Making sure state and local governments can pass laws that support health
Preemption happens when a higher level of government discourages, limits or even eliminates the power of a lower level of government to take action on a specific issue. Federal preemption laws can restrict state and local governments. And state preemption laws—as long as they don’t conflict with federal laws—can restrict the power of city and county officials in that state.
According to leading legal scholars and experts at ChangeLab Solutions, there are two main types of preemption: floor preemption and ceiling preemption. Ceiling preemption happens when a higher level of government prohibits lower levels of government from requiring anything more than or different from what the higher-level law requires. For example, state governments have passed laws prohibiting local governments from passing higher minimum wage laws, sugary drink taxes, or food based health disparities.
Depending on how it is applied, preemption can either advance or undermine public health goals and either help or hurt efforts to improve health equity. This is because local and state governments are often at the forefront of passing innovative laws to improve the health of their residents. When they are stopped from passing laws to do so, the health of their residents suffers.
• State policymakers should oppose legislation limiting the ability of cities and counties to regulate, tax or otherwise enact legislation stronger than state laws related to children’s health and healthy communities.
• State policymakers should support the repeal of existing state laws limiting the ability of cities and counties to regulate, tax or otherwise enact legislation stronger than state law related to children’s health and healthy communities.

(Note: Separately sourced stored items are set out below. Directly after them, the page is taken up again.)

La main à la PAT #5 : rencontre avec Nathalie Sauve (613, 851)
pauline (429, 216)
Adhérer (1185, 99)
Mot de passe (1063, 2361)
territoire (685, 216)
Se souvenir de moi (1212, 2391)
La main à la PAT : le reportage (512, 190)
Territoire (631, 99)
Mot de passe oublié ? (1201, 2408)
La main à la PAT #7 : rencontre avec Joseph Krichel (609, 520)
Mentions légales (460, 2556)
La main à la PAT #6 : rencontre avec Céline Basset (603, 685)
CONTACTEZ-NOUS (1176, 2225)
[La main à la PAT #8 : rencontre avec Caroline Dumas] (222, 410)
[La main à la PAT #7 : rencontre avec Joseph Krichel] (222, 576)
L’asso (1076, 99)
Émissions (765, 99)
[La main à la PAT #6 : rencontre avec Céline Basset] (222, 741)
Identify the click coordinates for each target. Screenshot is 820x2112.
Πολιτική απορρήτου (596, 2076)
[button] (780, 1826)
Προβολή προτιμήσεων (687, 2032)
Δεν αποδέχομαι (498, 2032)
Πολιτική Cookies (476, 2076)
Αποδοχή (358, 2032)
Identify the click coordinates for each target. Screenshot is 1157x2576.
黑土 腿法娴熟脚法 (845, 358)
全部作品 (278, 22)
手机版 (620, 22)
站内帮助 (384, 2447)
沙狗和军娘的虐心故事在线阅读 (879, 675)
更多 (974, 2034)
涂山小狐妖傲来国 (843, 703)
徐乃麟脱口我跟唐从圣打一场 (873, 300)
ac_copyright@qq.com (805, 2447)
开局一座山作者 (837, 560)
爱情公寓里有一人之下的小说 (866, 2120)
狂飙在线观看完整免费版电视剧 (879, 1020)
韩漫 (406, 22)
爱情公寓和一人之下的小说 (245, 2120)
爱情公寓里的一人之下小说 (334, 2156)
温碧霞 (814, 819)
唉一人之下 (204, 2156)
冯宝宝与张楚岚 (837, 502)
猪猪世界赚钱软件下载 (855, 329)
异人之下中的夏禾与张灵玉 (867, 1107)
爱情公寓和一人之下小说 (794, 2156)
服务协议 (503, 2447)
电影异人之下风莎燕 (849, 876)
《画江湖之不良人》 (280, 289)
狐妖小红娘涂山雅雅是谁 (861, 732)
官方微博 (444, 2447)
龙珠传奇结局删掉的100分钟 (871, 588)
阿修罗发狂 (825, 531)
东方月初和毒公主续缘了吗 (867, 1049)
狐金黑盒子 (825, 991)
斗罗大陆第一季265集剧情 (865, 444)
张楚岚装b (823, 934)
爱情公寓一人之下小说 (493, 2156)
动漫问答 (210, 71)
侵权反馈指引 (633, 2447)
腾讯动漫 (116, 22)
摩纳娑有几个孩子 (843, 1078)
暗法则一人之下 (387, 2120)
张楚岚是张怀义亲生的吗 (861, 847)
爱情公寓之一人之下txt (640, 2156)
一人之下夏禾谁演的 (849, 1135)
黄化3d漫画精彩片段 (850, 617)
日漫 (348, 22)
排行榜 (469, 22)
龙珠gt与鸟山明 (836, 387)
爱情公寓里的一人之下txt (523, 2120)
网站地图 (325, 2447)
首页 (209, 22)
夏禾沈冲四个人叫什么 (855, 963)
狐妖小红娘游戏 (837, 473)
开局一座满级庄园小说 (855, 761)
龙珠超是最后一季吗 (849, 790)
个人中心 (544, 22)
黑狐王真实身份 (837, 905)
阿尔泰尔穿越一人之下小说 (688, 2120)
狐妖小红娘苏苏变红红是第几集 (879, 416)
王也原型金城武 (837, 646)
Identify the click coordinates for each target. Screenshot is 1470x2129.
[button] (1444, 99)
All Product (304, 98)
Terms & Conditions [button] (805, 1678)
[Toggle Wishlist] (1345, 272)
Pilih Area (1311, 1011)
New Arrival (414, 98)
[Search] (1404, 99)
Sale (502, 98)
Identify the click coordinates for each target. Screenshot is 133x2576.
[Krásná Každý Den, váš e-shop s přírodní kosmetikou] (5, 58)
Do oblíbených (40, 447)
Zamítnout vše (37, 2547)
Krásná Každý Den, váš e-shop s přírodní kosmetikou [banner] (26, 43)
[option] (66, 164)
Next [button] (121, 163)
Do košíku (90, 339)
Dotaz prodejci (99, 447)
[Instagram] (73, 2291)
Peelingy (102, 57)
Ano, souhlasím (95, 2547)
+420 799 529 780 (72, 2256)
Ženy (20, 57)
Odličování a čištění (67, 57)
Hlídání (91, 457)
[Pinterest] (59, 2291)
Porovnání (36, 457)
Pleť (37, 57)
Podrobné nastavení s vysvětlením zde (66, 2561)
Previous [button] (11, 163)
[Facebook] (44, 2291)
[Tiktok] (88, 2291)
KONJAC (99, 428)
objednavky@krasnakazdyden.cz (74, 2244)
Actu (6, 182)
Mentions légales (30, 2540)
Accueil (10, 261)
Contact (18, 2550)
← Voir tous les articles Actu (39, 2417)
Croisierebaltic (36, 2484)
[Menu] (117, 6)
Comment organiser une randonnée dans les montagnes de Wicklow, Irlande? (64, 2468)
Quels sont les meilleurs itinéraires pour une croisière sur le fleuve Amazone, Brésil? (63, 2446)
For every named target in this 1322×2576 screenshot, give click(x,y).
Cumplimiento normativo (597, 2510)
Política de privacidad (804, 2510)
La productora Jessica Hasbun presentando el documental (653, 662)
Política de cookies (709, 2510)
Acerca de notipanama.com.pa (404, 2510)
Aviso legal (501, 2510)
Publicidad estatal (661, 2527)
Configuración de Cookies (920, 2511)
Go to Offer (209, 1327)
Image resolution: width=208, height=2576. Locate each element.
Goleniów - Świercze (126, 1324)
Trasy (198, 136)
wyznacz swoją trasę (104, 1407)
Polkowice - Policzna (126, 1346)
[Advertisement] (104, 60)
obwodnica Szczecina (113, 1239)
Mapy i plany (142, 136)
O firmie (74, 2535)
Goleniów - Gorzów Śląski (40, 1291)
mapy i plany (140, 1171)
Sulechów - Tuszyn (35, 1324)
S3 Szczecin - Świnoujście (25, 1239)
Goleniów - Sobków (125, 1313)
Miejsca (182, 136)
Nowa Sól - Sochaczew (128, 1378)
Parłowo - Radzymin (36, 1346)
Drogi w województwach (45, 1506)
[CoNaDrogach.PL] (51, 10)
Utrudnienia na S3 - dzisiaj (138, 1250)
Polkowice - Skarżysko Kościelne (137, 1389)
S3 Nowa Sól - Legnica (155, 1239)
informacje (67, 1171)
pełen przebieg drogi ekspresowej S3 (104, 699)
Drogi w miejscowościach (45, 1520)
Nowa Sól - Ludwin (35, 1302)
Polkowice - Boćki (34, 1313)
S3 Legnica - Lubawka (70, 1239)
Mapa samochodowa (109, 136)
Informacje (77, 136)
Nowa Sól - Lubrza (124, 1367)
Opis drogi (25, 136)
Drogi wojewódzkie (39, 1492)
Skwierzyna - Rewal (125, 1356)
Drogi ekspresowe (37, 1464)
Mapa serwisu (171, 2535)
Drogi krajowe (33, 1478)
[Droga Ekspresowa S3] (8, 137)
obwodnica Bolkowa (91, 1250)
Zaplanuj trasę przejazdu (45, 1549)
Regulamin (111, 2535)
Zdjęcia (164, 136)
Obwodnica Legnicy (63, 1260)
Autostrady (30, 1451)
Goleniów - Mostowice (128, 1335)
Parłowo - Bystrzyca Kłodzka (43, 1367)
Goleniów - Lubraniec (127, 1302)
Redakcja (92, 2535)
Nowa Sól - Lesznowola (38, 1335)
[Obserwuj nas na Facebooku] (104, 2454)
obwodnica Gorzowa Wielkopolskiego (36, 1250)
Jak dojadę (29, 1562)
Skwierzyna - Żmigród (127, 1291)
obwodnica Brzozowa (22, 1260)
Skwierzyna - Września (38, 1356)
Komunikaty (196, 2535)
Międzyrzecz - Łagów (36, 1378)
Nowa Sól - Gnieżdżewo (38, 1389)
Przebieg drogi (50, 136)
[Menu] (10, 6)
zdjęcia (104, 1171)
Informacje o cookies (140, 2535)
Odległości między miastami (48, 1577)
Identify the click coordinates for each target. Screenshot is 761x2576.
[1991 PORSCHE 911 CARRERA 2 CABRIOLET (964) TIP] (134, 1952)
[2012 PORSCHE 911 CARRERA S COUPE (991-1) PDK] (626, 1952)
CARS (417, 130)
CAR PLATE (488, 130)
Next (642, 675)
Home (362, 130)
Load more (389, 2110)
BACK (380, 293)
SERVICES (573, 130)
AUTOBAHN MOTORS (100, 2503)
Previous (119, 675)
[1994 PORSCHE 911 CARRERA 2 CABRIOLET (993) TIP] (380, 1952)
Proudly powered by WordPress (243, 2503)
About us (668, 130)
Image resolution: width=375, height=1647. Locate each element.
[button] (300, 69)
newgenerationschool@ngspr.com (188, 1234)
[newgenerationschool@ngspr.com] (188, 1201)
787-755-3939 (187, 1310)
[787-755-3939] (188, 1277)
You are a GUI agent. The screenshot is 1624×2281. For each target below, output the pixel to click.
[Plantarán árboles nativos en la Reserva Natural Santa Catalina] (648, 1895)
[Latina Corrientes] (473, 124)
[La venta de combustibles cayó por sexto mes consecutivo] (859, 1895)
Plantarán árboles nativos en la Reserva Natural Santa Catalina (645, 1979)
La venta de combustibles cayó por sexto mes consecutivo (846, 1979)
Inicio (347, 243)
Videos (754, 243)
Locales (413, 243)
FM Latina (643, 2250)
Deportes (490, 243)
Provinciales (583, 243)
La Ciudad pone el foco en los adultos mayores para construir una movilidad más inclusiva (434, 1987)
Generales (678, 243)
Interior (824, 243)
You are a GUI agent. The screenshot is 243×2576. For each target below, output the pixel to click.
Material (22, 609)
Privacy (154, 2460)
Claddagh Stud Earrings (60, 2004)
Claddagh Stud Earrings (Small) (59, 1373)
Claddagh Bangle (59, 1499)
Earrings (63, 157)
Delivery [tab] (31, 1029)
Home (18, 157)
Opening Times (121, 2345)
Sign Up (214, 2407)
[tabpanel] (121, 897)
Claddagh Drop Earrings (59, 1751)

In Maryland, 25 different advocacy groups formed a coalition to push back against industry-led preemption efforts. Let Our Communities Act Locally, known as LOCAL Maryland, focuses on mobilizing across sectors and issue areas to counter preemption and protect the ability of elected local officials to pass laws that support healthy families, a clean environment and good jobs. In their first year, they successfully lobbied to remove preemption language from a minimum wage bill.
Faith in Texas
Faith in Texas is a multi-faith social justice movement that connect local faith leaders with lawmakers to explain how preemption laws hurt their constituents and interfere with their ability to live out their faith in public life. Their strategy of organizing through faith has been successful. In 2019, Faith in Texas successfully defeated a preemption bill that would have gutted local predatory lending laws that protect consumers from unfair terms for loans they don’t need or can’t afford.
Mayors from more than 150 U.S. cities say they see state interference as a barrier to local lawmaking.
12 states have passed laws that limit food and beverage policies at the local level.
In an online study of mayors, 39% reported that safe housing was the local issue most affected by state interference.